--- Data records ---
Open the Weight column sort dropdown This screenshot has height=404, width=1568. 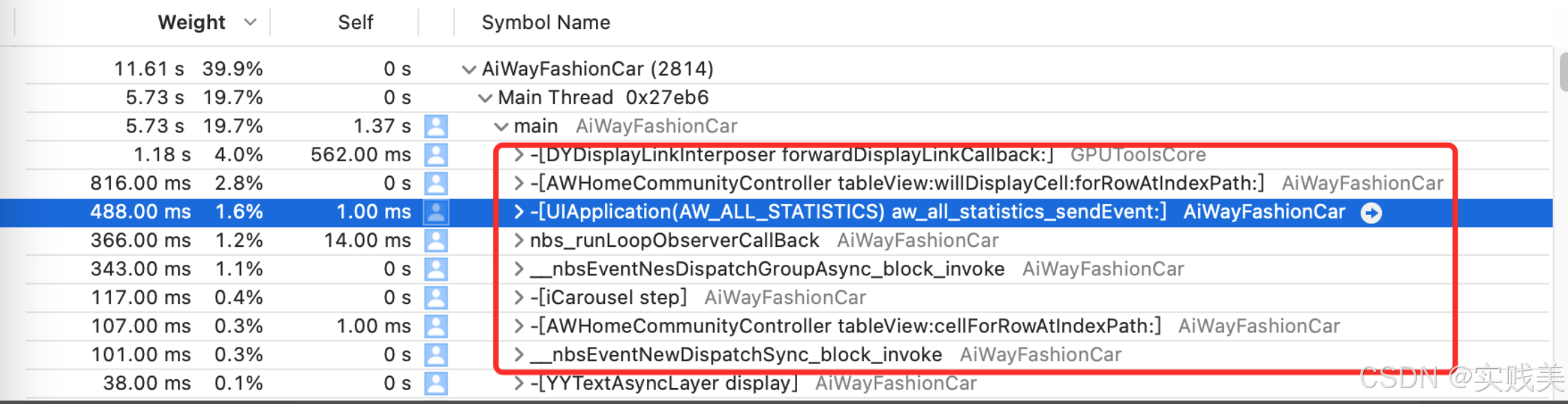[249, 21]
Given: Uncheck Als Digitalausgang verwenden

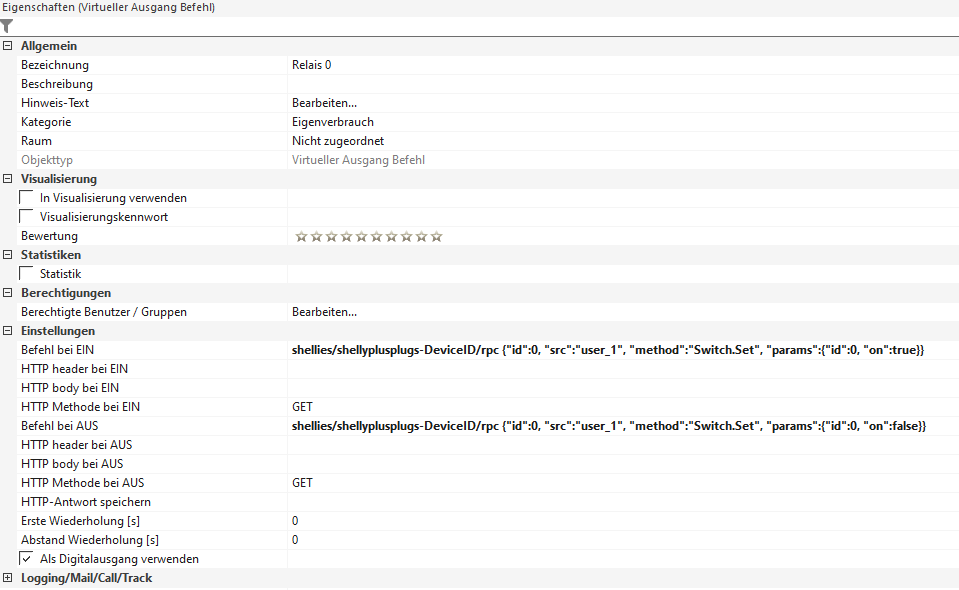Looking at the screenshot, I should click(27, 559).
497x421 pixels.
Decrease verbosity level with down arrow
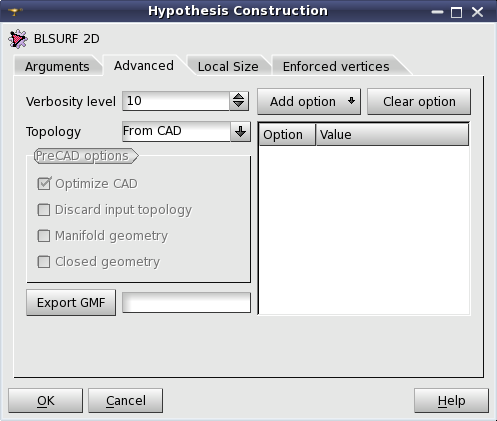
---
Work item:
Could you repeat, exactly and with nothing else, the lines from the one containing "Given: Uncheck Als Digitalausgang verwenden" through the last line of the records above, leaving out the pictures?

Task output:
Given: Uncheck Als Digitalausgang verwenden

Looking at the screenshot, I should click(27, 559).
497x421 pixels.
Decrease verbosity level with down arrow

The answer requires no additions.